>> Start SUPPLIED DATA

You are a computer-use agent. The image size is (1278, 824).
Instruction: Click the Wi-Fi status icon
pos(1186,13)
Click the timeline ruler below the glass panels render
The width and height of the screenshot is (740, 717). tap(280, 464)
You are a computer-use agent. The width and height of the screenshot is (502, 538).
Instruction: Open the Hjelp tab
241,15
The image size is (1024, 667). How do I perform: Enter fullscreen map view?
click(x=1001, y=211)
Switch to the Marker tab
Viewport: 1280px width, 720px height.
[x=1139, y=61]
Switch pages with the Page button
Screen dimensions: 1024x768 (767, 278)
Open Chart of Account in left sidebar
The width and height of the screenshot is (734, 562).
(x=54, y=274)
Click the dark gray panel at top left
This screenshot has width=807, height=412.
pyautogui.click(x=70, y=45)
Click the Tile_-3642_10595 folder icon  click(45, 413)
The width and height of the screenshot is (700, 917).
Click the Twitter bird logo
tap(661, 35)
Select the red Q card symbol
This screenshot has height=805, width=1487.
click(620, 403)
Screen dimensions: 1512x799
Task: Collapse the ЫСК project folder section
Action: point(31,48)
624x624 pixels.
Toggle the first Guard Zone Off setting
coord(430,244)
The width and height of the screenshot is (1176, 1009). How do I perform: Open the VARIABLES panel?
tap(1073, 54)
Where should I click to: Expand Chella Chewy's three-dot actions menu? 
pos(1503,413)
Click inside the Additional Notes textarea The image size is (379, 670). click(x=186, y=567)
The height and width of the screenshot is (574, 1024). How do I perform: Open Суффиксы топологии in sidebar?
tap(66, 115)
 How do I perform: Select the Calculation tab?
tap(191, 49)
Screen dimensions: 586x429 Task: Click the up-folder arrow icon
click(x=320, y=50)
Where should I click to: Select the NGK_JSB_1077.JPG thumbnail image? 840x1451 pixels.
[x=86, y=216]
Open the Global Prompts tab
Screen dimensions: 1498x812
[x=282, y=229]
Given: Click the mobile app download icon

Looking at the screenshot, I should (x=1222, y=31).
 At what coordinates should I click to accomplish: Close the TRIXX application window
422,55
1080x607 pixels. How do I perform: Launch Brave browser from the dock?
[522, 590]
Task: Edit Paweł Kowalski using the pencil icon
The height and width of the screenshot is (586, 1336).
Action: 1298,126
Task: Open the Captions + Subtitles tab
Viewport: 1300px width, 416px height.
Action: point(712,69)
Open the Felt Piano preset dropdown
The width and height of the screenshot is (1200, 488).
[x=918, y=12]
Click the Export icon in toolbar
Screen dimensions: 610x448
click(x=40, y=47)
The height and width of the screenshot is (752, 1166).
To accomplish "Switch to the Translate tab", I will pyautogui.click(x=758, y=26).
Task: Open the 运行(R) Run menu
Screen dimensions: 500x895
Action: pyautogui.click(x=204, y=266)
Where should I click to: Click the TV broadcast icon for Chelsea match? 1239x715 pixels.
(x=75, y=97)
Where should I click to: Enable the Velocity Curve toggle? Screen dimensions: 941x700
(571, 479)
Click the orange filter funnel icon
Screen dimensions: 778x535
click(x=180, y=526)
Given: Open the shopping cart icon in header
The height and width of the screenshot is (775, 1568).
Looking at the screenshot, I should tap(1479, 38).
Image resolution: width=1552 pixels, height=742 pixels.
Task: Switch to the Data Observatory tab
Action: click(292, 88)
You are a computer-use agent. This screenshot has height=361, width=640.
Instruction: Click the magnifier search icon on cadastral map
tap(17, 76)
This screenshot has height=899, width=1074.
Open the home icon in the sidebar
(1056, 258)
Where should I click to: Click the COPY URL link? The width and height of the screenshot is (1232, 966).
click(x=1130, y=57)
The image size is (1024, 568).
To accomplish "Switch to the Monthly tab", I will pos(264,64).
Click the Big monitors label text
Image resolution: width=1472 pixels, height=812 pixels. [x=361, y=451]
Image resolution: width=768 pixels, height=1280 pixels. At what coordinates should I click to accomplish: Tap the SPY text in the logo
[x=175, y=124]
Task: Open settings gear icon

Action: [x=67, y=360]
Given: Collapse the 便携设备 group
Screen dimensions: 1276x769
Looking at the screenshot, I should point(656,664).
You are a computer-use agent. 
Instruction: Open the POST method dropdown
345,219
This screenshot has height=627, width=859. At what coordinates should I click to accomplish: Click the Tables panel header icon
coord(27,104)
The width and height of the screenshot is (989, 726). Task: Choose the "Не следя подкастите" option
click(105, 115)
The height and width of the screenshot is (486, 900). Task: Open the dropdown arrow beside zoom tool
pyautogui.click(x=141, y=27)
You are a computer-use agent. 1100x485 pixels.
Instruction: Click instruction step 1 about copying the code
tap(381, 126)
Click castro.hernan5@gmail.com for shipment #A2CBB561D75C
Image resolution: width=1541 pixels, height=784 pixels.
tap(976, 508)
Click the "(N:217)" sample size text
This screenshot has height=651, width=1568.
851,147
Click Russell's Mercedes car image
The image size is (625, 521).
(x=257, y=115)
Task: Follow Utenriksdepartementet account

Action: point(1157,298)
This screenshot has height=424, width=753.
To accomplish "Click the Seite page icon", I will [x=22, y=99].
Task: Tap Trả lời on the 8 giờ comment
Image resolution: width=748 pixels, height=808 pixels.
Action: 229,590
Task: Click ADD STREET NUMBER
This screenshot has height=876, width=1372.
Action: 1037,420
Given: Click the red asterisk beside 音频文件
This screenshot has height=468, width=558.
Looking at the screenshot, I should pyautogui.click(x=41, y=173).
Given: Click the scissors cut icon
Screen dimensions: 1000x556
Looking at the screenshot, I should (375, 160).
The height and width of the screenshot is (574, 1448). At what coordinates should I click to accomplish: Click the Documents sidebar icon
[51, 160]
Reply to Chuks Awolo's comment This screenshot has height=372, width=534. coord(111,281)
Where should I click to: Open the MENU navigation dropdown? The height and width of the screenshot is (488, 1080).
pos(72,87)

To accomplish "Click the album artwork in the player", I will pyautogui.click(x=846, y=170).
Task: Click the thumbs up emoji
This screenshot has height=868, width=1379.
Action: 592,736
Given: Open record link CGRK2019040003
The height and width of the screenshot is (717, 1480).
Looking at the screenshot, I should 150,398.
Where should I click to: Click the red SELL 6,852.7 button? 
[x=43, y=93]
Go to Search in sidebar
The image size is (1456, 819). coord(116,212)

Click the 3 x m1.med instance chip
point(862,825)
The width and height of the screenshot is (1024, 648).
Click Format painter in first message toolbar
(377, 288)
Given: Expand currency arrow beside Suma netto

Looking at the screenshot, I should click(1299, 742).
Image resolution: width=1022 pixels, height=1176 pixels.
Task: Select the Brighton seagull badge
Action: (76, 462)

>> End SUPPLIED DATA

STATED TASK:
Filter the rows above, keeping every line that contains the word "Select".

TASK OUTPUT:
Select the red Q card symbol
 How do I perform: Select the Calculation tab?
Where should I click to: Select the NGK_JSB_1077.JPG thumbnail image? 840x1451 pixels.
Task: Select the Brighton seagull badge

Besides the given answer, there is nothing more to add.